Hij werd nu door de Bondgenooten van het opperbevel ontzet en van hoogverraad beschuldigd, maar in 474 vrijgesproken. In 470 keerde hij naar Byzantium terug, nestelde zich aldaar met Thracische soldaten en opende op nieuw onderhandelingen met de Perzen, maar werd door de Atheners verjaagd en door de Ephoren nogmaals teruggeroepen. In den beginne slaagde hij er in, de Ephoren om den tuin te leiden, totdat een slaaf, belast met het overbrengen van een brief aan den Perzischen landvoogd Artabazus, dien ter hand stelde aan de Ephoren.

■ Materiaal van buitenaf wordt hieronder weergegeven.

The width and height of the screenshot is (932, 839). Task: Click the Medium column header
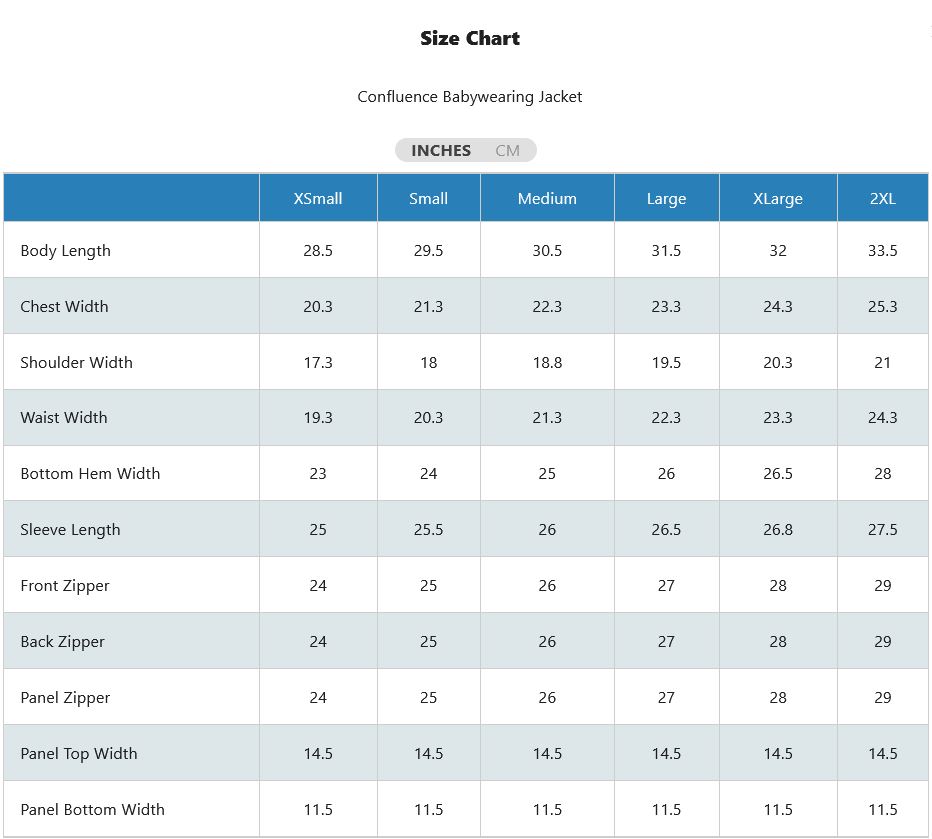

Door list ontlokte men hem voorts de bekentenis zijner schuld en men besloot hem in hechtenis te nemen. Hij zocht echter eene schuilplaats in het heiligdom van Athene (Minerva), werd er ingemetseld, en stierf den hongerdood.
Pausanias, een Grieksch geschied- en aardrijkskundige, geboren in Lydië in het jaar 120 na Chr. Hij was een leerling van Herodes Atticus, deed eene reis door Griekenland, Italië en een groot gedeelte van Azië en Afrika en beschreef in zijn „Periegesis” in 10 boeken de godsdienstige gebouwen en kunstgewrochten van bijna geheel Griekenland, met het oog op de aardrijkskundige gesteldheid en de geschiedenis, de sagen en de natuurlijke historie. Dit boek, schoon voor reizigers geschreven, heeft ook thans nog eene hooge waarde voor de kennis der kunstgeschiedenis en der oudheden van Griekenland. zijn stijl is wijdloopig en niet zeer naauwkeurig. Tot de beste uitgaven van dat reisverhaal behoort die van Schubart en Walz (1838, 1839 , 3 dln).